▶ Source information:
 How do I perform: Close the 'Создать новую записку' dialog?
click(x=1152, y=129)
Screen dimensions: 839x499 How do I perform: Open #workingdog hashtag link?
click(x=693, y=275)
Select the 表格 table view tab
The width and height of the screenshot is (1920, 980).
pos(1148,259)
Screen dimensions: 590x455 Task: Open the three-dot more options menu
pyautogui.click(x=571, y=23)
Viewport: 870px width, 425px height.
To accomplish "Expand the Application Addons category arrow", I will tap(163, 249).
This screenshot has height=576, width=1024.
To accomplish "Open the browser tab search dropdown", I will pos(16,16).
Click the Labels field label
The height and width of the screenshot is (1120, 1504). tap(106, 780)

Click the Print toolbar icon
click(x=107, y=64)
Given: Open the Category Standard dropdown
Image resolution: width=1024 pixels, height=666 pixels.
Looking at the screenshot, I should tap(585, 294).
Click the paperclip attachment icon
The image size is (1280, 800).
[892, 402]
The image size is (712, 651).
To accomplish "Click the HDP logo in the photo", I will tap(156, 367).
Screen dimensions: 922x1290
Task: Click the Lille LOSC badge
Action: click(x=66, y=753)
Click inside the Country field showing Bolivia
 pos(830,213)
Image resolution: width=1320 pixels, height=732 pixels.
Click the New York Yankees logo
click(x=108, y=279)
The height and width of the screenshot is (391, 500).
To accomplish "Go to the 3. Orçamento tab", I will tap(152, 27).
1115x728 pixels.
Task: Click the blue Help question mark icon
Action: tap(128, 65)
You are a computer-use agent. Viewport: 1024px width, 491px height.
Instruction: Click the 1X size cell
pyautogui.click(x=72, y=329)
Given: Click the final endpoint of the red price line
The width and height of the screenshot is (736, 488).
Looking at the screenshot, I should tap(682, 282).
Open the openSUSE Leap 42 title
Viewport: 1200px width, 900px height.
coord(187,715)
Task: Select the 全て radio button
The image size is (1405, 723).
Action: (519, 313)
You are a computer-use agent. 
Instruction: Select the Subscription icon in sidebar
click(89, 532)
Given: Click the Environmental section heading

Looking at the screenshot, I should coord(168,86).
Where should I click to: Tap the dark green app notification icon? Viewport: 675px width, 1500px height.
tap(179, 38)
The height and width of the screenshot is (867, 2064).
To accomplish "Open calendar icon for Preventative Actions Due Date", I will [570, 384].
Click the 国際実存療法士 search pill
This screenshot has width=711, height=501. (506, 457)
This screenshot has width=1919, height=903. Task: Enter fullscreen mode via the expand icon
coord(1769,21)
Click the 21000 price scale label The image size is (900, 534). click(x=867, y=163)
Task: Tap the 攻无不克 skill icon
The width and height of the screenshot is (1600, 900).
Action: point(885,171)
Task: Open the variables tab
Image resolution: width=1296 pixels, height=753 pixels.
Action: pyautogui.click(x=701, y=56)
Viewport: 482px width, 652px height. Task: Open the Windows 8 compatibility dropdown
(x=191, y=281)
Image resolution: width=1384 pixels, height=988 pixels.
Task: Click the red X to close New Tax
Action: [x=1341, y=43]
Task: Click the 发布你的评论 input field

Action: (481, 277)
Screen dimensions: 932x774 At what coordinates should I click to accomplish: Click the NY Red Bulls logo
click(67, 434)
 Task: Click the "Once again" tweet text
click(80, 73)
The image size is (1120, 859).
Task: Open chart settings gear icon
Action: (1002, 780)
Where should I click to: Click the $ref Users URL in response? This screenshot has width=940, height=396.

▶ Work task: Could you repeat exactly the lines in the listing above from the one with "Image resolution: width=1320" down to the one with "The height and width of the screenshot is (867, 2064)."? Include both of those lines.

▶ Response to this task:
Image resolution: width=1320 pixels, height=732 pixels.
Click the New York Yankees logo
click(x=108, y=279)
The height and width of the screenshot is (391, 500).
To accomplish "Go to the 3. Orçamento tab", I will tap(152, 27).
1115x728 pixels.
Task: Click the blue Help question mark icon
Action: tap(128, 65)
You are a computer-use agent. Viewport: 1024px width, 491px height.
Instruction: Click the 1X size cell
pyautogui.click(x=72, y=329)
Given: Click the final endpoint of the red price line
The width and height of the screenshot is (736, 488).
Looking at the screenshot, I should tap(682, 282).
Open the openSUSE Leap 42 title
Viewport: 1200px width, 900px height.
coord(187,715)
Task: Select the 全て radio button
The image size is (1405, 723).
Action: (519, 313)
You are a computer-use agent. 
Instruction: Select the Subscription icon in sidebar
click(89, 532)
Given: Click the Environmental section heading

Looking at the screenshot, I should coord(168,86).
Where should I click to: Tap the dark green app notification icon? Viewport: 675px width, 1500px height.
tap(179, 38)
The height and width of the screenshot is (867, 2064).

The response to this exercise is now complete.